Search code examples
node.jscsvstreamnode-csv-transform

how to multiply and skip rows piping streams using Node-CSV


I'd like to use Node CSV (https://csv.js.org/transform) to transform an CSV input stream of N wide rows with many columns into a CSV output stream of (m • N) narrower rows with fewer columns.

The input and output files are large so I can't accumulate it in memory within practical limits, but streaming pipes should work.

But I cant figure out how to call CSV.transform.
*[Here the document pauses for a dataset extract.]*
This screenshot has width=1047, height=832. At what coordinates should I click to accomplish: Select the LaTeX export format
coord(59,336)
In the example below for each original row it returns an array of m rows, but this fails as CSV.stringify( ) seems to be trying interpret each array of m rows as a single row object itself.
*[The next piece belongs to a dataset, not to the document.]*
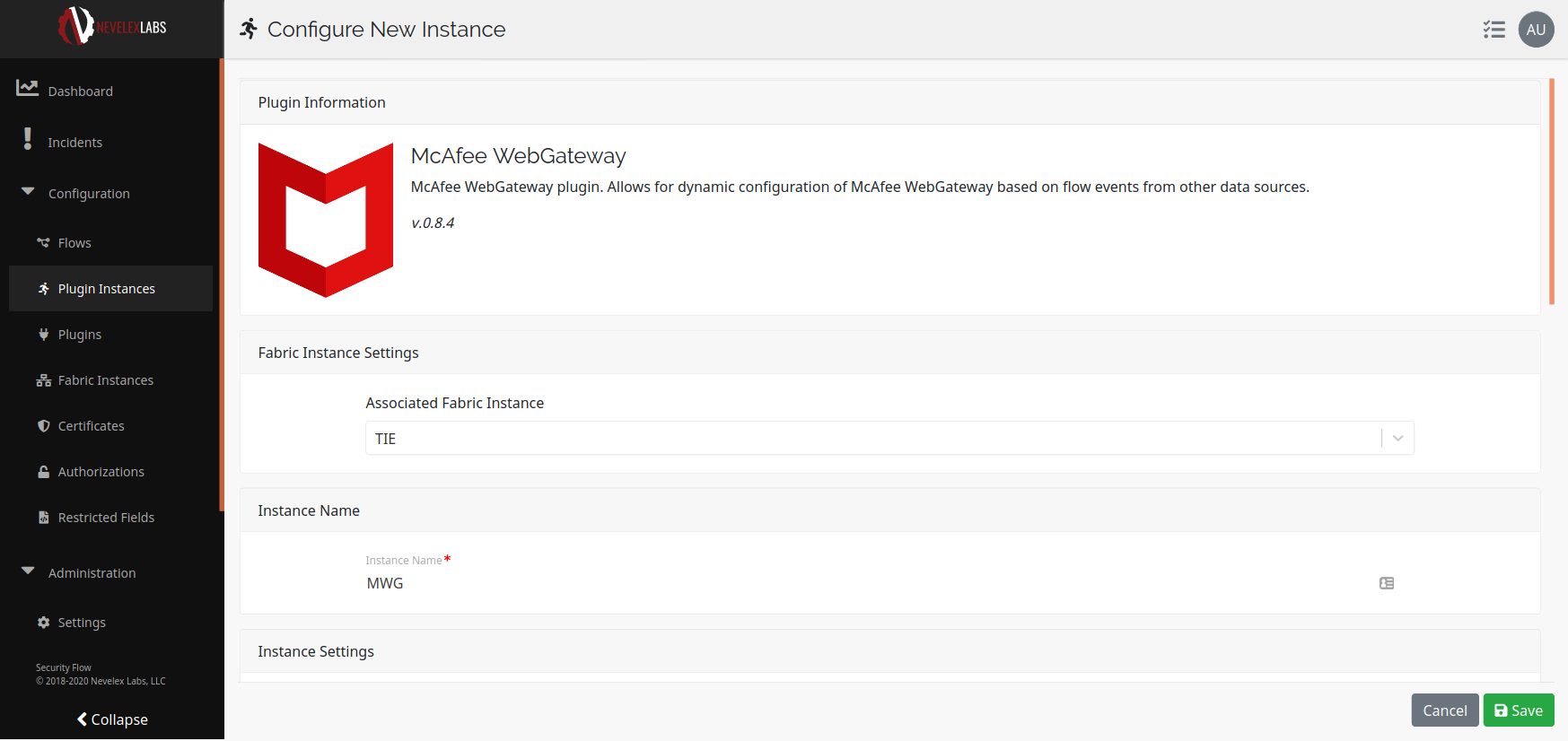The image size is (1568, 741).
Task: Click the Instance Name input field
Action: (x=862, y=583)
The official example (https://csv.js.org/transform/examples/) and other examples I can find (e.g. https://stackoverflow.com/a/25159167/645715) each either accumulate the entire array in memory or returns one row object per row.

        const CSV = require('csv')
        const inputStream = fs.createReadStream(INPUT_FILE)
        const outputStream = fs.createWriteStream(OUTPUT_FILE)
        inputStream
            .pipe(CSV.parse({columns: true}))
            .pipe(CSV.transform(function(row, callback) {
              var substack = []
              // turn 1 wide row into an array of m narrower rows 
              // for (i=1 ... m) substack.push({...})
              return callback( null, substack) // this doesn't work
             })        
            .pipe(CSV.stringify({header: true}))           
            .pipe(outputStream)
            .on('error', reject)
            .on('end', resolve)


Solution

  • I've used as below

    const filterTransform = new Transform({
      objectMode: true,
      transform(chunk, encoding, callback) {
        const row = JSON.parse(chunk.toString());
        
        // Ignore a row based on condition
        if (row.id !== 'xxx') {
          this.push(row);
        }
        
        callback();
      },
    });